- Passage given
--------------------------------------------------
Not only did small grocers and large companies compete over who would be stuck with chocolate’s negative associations, they also have differentiated themselves in their advertising for as long as chocolate has been mass produced. In their book Chocolate: History, Culture and Heritage, Louis Evan Grivetti and Howard-Yana Shapiro note that in the late 1800’s, chocolate “manufacturers would supply retail merchants with large chromos [small cards with designs and advertisements on them] to stimulate sales.” While, “Victorian sentimentality prevailed” with larger chocolate companies’ ornate designs, the authors note that, “cards for grocers were much more business-like,” and often just listed prices or products (Grivetti & Shapiro, 185-7). This difference in marketing was probably merely one of necessity, as the smaller grocers could not afford the ornate designs of the larger companies. The underlying trend, however, of smaller chocolatiers focusing on their product exclusively and bigger companies worrying more about its connotations and ancillary benefits, persists to this day.
In 2016, the two groups wage a similar war, one that is played out online and on television as opposed to in newspapers. On Jacques Torres’s website, the company asserts itself as a provider of high quality, artisan, hand-crafted chocolate. The most subtle way it does this is through its name. Jacques Torres, nicknamed “Mr. Chocolate” is a relatively famous personality, but Torres’ name gives the company clout even independent of his reputation. The fact that the company is named after a specific person makes the customer feel as though they are personally interacting with Torres every time they engage with his company. It adds a level of personality and specificity that a big company cannot match. The “About Us” section goes on to detail Torres’s many accomplishments in his culinary career, granting him an air of absolute legitimacy. Nothing Mars puts out can compete with something personally crafted by an award-winning French chef. The section goes on to write that, “Jacques Torres Chocolate is proud to produce real food bursting with real flavor made without taking any shortcuts or adding any preservatives, extracts or ‘essences.'” Here, the company is appealing to the fraught history of chocolate, and assuring potential customers that they have no part of that. Jacques, it seems, is above such tricks.
--------------------------------------------------
[Excerpt from a dataset]
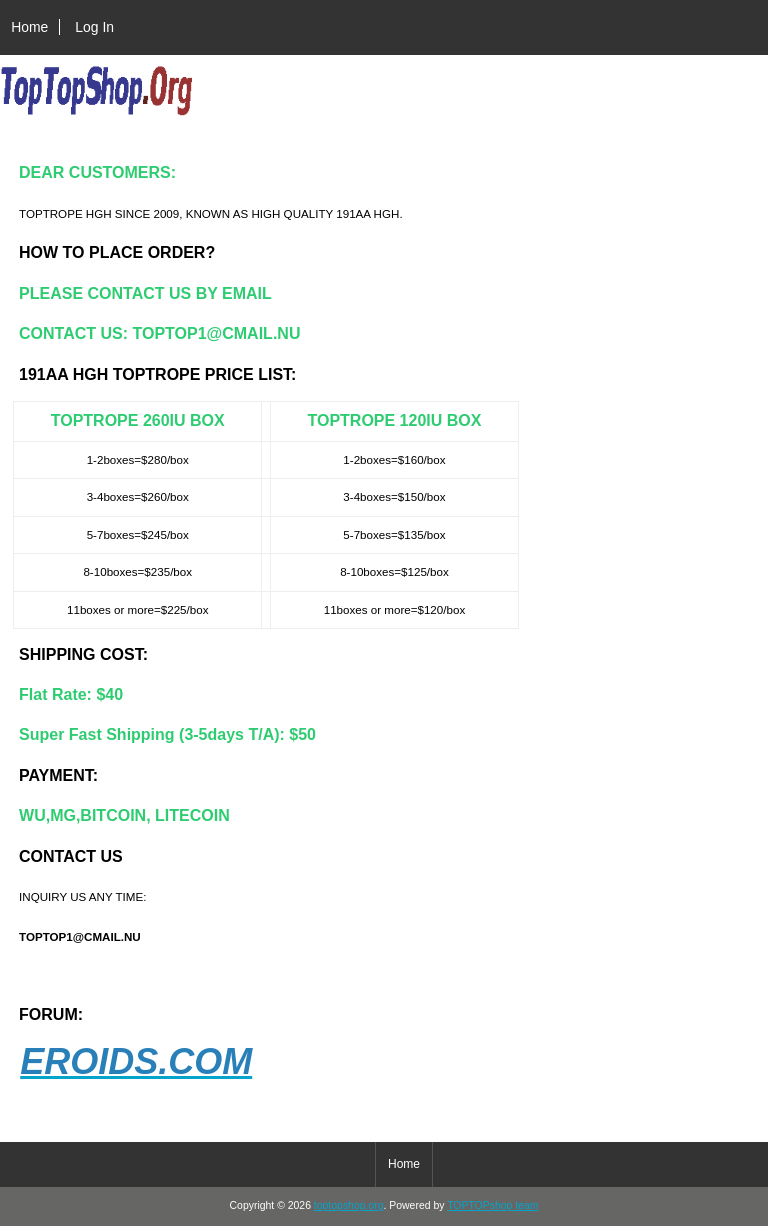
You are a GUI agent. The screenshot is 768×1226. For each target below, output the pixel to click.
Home (29, 27)
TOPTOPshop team (492, 1205)
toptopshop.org (349, 1205)
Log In (94, 27)
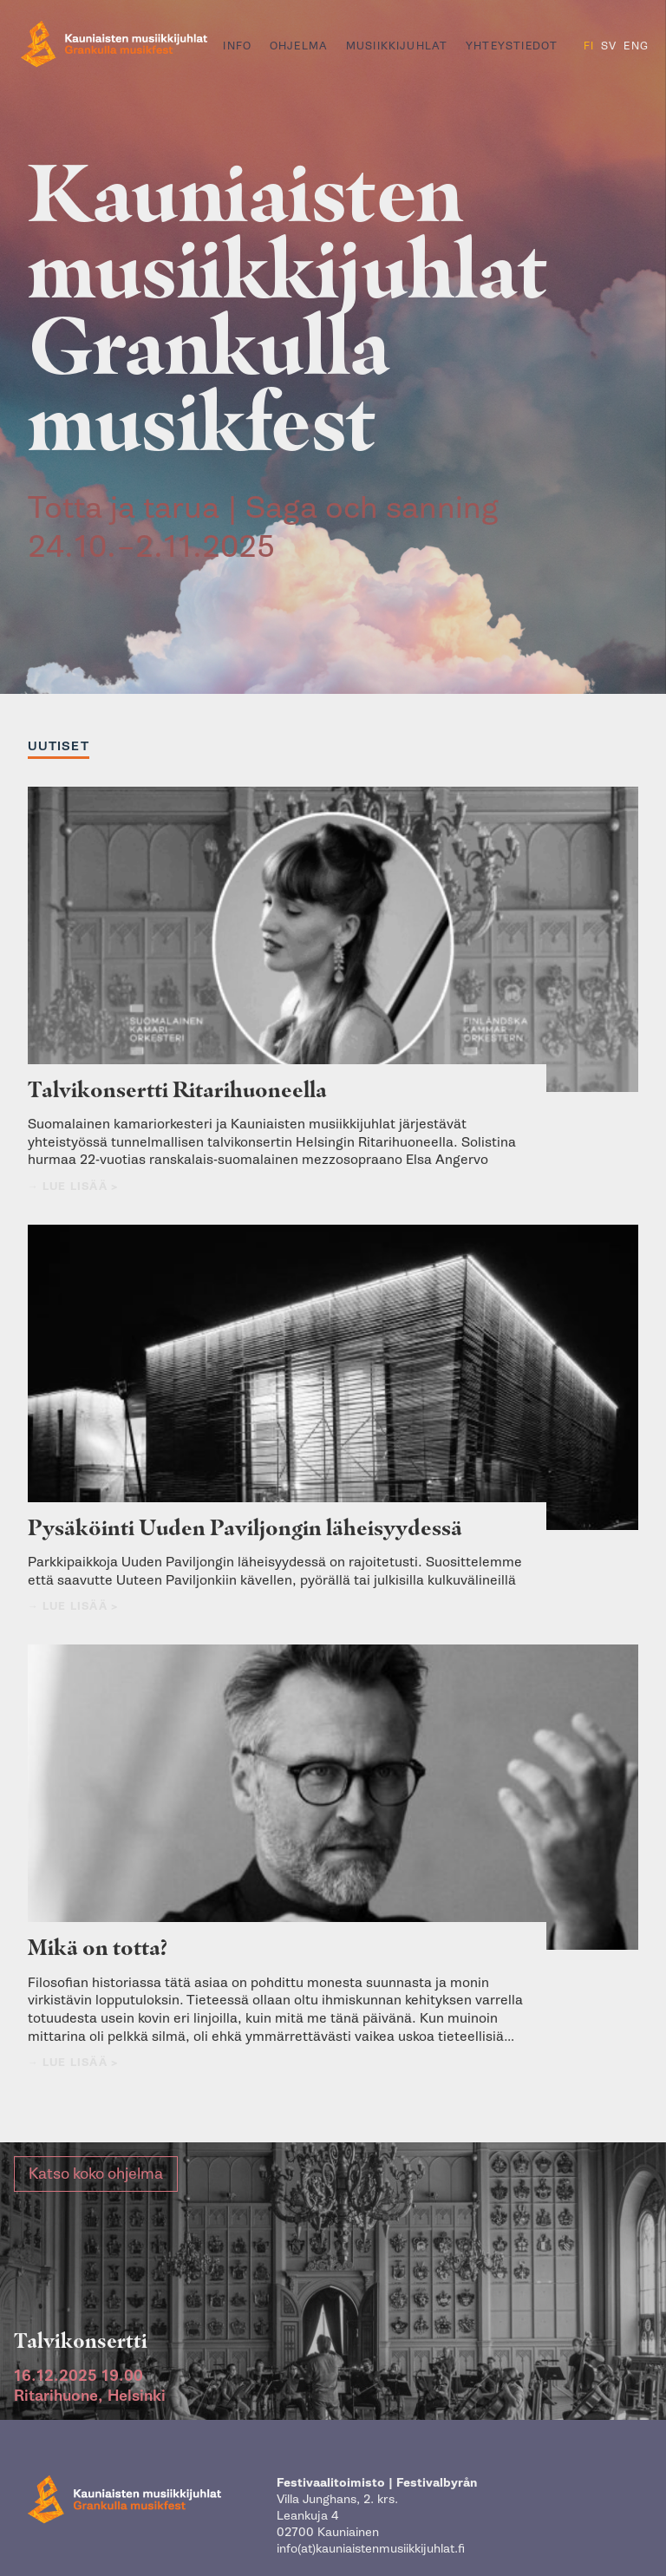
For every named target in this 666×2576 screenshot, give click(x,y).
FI (589, 46)
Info (237, 46)
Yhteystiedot (512, 46)
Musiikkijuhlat (396, 46)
--------------------------------------------------
- Complete the following
(a) Can you write out the records again, starting at the line containing "For every named" and ending at the last line of the records, keeping every request line and increasing each coordinate in the answers by 75?
(b) Could you finish out the next part of the passage on chocolate marketing, picking up where it stops?

- Solved tasks
(a)
For every named target in this 666×2576 screenshot, give click(x,y).
FI (664, 121)
Info (312, 121)
Yhteystiedot (587, 121)
Musiikkijuhlat (471, 121)

(b)
Other parts of the website underscore this point. In the picture above, Torres appears to be in touch with nature, and therefore healthy. The About Us section does claim, after all, that Torres’ chocolate is “better for you”. Though it does not elaborate on exactly what the chocolate is better than, any discerning chocolate customer may easily guess. The section closes with the words, “Real. Authentic. Original.” All of these words are variations on the same idea, which is that Jacques Torres chocolate creates a personal connection with the customer, and leverages that connection to gain legitimacy.
The video appearing prominently on the site achieves a similar effect.
This video is something called “A Taste of The Terminal”, and was produced by Grand Central Terminal. In its decision to include it in their website’s promotional material, though, the company elaborates upon the personableness and legitimacy that it has built in its “About Us” section. First, Jacques seems eminently likable. He is very nice to all whom he interacts with, posing for pictures and doing fist bumps with random strangers. The viewer wishes that he or she could have been in the station when he was handing out his crepe samples. Perhaps oddly, though, the video does not discuss chocolate much. The main focus, one could argue, is crepes. Here again, though, the company has shrewdly positioned Jacques as a culinary authority, a master of all. In establishing his ability as a maker of crepes, the video has established his ability as a chef overall, which makes him seem even more legitimate to a customer. Through all of his company’s promotional materials, Jacques Torres appears as a world-renowned pastry chef, who has come to personally cater to his customers’ needs.
Mars company, on the other hand, cannot quite compete with Jacques on a personal level. What it can do, is emphasize certain connotations about its products and those that eat them.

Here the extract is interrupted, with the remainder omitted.